1. Mb/s = Min(disk Mb/s, tape Mb/s)

2. Backup speed is a tradeoff to restore speed. The faster the backup the slower
   the restore can be.  When not all the datafiles are restored.

3. Disk Mb/s
   Read from physical disks during backup until all controllers saturate.
   The controller saturates as more disks are read: 1 disk 3 Mb/s, 2 disks 5 Mb/s,
   3 disks 6 Mb/s, 4 disks 6.2 Mb/s, 5 disks 6.2 Mb/s, 6 disks 6.2 Mb/s; nothing
   is gained by using more than 5 disks.

Performance Rules

Two ways to spin more than one disk.

a. Multiplex many datafiles into a backup set (FILESPERSET)
   Worst case scenario: Restoring one datafile out of N. Will need to read all the
   backup set. Example: A 10Gb backupset is created in an hour (10Gb/hour) with 10
   datafiles.  If restoring only one datafile, the perceived restore output would
   be 1Gb/hour.

b. Use logical disks that are interlaced into several physical disks. One read/write
   from one logical disk, spins many physical drives. If on restore the logical disks
   does not spin the same number of disks, the disk might be the bottleneck on restore.

4 Tape Mb/s
  The more tapes, the faster the backup and restore, so buy more tapes.
  The faster the tape drives (Redwood?s: 20 Mb/s, DLT7000: 3 Mb/s) the faster the
  backup. Allocate ONE channel per physical device. If more channels than physical
  drives are used, then the backup sets will be intermingled (similar to multiplexing
  datafiles).


Bottlenecks with Async IO

When using synchronous I/O, you can easily determine how much time
backup jobs require because devices only perform. one I/O task at a time. 
When using asynchronous I/O, it is more difficult to measure the
bytes-per-second rate, for the following reasons:

  -  Asynchronous processing implies that more than one task occurs at a time.
  -  Oracle I/O uses a polling rather than an interrupt mechanism to determine
     when  each I/O request completes.
  -  Because the backup or restore process is not immediately notified of I/O
     completion by the operating system, you cannot determine the duration of
     each I/O. 

If LONG_WAITS+SHORT_WAITS is a significant fraction of IO_COUNT, then the file
is probably a bottleneck. 

Some platforms implementation of AIO can cause the caller to wait for I/O
completion when performing a non-blocking poll for I/O.

Waits times should zero to avoid bottlenecks.

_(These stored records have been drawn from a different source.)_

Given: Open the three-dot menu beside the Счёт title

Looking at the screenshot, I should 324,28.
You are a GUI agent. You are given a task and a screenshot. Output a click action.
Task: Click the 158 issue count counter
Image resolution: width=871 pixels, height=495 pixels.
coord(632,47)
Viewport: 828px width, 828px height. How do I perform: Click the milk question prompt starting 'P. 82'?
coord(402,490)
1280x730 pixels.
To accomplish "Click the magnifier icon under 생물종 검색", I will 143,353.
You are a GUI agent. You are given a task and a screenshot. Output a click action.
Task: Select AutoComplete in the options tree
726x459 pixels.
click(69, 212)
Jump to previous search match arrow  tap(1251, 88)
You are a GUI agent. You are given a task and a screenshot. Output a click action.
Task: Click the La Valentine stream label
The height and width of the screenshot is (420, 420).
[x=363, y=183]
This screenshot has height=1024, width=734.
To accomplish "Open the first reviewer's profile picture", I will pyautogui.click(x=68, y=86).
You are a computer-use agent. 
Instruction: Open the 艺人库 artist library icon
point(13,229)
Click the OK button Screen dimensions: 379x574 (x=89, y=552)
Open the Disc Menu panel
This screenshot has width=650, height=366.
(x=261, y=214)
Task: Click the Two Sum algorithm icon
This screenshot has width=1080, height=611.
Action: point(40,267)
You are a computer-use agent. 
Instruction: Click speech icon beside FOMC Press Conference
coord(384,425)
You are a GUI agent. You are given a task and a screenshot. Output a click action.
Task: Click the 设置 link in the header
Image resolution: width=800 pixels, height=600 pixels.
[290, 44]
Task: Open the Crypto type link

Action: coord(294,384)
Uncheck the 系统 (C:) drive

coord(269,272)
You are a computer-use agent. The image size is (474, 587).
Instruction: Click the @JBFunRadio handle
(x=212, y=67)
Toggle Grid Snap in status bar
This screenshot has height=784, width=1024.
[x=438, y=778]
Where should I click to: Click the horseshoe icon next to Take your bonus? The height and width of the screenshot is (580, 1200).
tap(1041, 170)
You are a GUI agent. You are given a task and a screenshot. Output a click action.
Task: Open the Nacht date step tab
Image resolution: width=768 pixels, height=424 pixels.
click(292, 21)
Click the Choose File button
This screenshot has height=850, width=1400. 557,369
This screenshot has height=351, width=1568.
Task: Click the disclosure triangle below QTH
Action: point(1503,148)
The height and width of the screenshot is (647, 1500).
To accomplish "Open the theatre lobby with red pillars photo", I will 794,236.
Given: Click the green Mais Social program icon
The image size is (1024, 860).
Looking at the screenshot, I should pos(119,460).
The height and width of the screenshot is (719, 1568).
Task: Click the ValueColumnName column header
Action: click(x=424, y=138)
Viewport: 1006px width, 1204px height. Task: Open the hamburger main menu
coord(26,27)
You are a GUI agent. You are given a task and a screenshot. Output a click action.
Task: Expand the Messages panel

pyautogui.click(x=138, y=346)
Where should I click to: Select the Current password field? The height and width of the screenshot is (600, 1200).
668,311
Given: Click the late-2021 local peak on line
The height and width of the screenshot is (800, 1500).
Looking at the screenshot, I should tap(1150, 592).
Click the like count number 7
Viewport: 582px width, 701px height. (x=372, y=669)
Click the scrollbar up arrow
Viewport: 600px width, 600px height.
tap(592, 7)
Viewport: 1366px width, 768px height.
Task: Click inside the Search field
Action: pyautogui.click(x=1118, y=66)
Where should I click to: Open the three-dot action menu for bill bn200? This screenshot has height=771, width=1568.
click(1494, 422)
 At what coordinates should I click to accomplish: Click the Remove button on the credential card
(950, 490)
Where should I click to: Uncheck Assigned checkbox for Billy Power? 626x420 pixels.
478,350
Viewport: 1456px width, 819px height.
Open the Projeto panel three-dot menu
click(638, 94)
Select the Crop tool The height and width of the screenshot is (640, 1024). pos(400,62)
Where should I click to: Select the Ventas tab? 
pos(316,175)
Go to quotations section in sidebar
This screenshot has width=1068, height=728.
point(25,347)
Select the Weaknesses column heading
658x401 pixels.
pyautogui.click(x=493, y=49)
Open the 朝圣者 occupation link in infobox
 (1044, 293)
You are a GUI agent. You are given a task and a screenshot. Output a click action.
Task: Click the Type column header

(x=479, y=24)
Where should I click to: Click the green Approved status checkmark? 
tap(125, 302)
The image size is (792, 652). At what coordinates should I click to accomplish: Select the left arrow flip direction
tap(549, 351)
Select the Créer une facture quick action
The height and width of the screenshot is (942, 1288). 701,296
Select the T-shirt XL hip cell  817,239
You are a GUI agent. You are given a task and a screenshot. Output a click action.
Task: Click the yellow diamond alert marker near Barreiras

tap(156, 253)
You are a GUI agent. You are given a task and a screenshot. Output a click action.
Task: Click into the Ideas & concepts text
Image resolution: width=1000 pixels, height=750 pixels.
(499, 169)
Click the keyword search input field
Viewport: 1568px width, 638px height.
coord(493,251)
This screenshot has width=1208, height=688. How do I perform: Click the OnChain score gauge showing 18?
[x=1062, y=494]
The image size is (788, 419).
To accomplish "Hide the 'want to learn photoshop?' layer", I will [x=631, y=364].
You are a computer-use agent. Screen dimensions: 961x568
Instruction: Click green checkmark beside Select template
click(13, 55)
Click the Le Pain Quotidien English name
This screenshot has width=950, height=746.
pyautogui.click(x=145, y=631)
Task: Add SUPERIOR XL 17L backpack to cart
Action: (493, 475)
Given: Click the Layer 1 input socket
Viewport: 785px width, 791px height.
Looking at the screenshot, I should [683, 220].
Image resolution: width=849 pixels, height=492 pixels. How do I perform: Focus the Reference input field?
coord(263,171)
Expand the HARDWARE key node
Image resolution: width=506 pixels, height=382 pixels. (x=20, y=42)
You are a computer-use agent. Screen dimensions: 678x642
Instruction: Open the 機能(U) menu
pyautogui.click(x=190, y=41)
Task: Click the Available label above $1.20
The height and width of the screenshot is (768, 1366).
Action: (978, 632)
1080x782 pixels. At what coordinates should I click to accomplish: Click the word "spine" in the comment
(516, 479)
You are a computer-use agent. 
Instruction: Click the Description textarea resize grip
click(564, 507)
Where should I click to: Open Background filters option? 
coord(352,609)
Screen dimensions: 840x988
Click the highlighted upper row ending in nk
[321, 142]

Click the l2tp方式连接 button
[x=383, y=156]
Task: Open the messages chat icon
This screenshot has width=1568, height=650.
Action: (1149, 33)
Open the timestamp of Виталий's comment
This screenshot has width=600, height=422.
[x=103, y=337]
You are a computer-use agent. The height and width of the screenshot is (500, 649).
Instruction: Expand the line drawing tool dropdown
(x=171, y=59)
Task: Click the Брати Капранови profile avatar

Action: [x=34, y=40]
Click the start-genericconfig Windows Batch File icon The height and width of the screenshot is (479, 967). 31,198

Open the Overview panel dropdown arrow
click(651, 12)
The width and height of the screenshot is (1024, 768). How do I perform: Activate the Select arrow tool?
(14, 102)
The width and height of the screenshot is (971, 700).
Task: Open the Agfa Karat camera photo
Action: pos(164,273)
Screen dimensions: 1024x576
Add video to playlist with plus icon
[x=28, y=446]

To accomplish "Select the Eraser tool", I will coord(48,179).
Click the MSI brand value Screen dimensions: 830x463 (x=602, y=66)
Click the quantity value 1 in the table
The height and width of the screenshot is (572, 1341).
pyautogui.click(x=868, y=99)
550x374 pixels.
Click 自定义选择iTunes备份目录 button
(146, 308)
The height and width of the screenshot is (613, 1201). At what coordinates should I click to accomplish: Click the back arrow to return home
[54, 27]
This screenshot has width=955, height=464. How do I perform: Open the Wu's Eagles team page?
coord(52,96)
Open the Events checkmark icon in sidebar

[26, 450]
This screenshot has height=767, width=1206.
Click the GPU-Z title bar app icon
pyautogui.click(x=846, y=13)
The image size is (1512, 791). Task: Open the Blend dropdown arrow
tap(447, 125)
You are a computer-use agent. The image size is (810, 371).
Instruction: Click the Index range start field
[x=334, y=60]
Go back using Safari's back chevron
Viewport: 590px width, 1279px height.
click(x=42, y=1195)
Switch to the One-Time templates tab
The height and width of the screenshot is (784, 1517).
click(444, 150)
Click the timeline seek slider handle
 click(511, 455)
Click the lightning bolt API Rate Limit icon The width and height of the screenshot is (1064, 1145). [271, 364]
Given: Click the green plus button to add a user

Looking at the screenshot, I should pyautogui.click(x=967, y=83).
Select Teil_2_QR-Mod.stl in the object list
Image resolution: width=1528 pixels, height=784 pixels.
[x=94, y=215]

  -  LONG_WAITS= # of times the backup/restore process told the O/S to wait
     until an I/O was complete.
  -  SHORT_WAITS= # of times the backup/restore process made an O/S call to
     poll for I/O completion in a non-blocking mode.

  Note:

  If the SHORT_WAIT_TIME_TOTAL is low compared to the total time
  for this file, then the delay is most likely caused by other
  factors, such as process swapping. If possible, tune your operating
  system so the I/O wait time appears in the LONG_WAIT_TIME_TOTAL column.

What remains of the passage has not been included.